TASK GOAL:
Take the entries below and reproduce them word for word.

[Stored items]
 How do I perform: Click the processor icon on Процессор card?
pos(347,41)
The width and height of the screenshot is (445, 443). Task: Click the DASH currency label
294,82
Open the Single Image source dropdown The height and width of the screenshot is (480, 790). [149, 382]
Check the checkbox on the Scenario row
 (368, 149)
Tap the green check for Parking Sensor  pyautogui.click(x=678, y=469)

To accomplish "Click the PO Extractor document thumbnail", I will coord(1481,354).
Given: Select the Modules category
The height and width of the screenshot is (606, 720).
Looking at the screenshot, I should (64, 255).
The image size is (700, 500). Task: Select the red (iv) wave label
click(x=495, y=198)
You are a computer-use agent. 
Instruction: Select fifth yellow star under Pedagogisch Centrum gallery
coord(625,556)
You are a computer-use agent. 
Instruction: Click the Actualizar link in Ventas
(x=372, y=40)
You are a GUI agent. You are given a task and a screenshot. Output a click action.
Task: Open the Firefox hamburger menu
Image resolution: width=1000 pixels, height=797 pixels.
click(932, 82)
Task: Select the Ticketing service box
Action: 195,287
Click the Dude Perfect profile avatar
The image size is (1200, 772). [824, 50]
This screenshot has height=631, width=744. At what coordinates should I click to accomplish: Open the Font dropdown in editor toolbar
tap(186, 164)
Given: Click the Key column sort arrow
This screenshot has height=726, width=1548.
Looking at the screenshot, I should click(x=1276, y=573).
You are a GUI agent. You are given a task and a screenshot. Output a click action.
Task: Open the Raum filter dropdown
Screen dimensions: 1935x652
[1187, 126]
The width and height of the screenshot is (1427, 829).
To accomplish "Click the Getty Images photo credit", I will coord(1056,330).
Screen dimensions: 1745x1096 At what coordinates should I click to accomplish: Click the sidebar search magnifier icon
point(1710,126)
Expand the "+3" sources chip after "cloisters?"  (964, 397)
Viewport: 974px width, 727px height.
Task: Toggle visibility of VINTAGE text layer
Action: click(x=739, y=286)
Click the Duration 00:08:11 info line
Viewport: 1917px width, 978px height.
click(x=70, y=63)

FINISHED TASK:
 How do I perform: Click the processor icon on Процессор card?
pos(347,41)
The width and height of the screenshot is (445, 443). Task: Click the DASH currency label
294,82
Open the Single Image source dropdown The height and width of the screenshot is (480, 790). [149, 382]
Check the checkbox on the Scenario row
 (368, 149)
Tap the green check for Parking Sensor  pyautogui.click(x=678, y=469)

To accomplish "Click the PO Extractor document thumbnail", I will coord(1481,354).
Given: Select the Modules category
The height and width of the screenshot is (606, 720).
Looking at the screenshot, I should (64, 255).
The image size is (700, 500). Task: Select the red (iv) wave label
click(x=495, y=198)
You are a computer-use agent. 
Instruction: Select fifth yellow star under Pedagogisch Centrum gallery
coord(625,556)
You are a computer-use agent. 
Instruction: Click the Actualizar link in Ventas
(x=372, y=40)
You are a GUI agent. You are given a task and a screenshot. Output a click action.
Task: Open the Firefox hamburger menu
Image resolution: width=1000 pixels, height=797 pixels.
click(932, 82)
Task: Select the Ticketing service box
Action: 195,287
Click the Dude Perfect profile avatar
The image size is (1200, 772). [824, 50]
This screenshot has height=631, width=744. At what coordinates should I click to accomplish: Open the Font dropdown in editor toolbar
tap(186, 164)
Given: Click the Key column sort arrow
This screenshot has height=726, width=1548.
Looking at the screenshot, I should click(x=1276, y=573).
You are a GUI agent. You are given a task and a screenshot. Output a click action.
Task: Open the Raum filter dropdown
Screen dimensions: 1935x652
[1187, 126]
The width and height of the screenshot is (1427, 829).
To accomplish "Click the Getty Images photo credit", I will coord(1056,330).
Screen dimensions: 1745x1096 At what coordinates should I click to accomplish: Click the sidebar search magnifier icon
point(1710,126)
Expand the "+3" sources chip after "cloisters?"  (964, 397)
Viewport: 974px width, 727px height.
Task: Toggle visibility of VINTAGE text layer
Action: click(x=739, y=286)
Click the Duration 00:08:11 info line
Viewport: 1917px width, 978px height.
click(x=70, y=63)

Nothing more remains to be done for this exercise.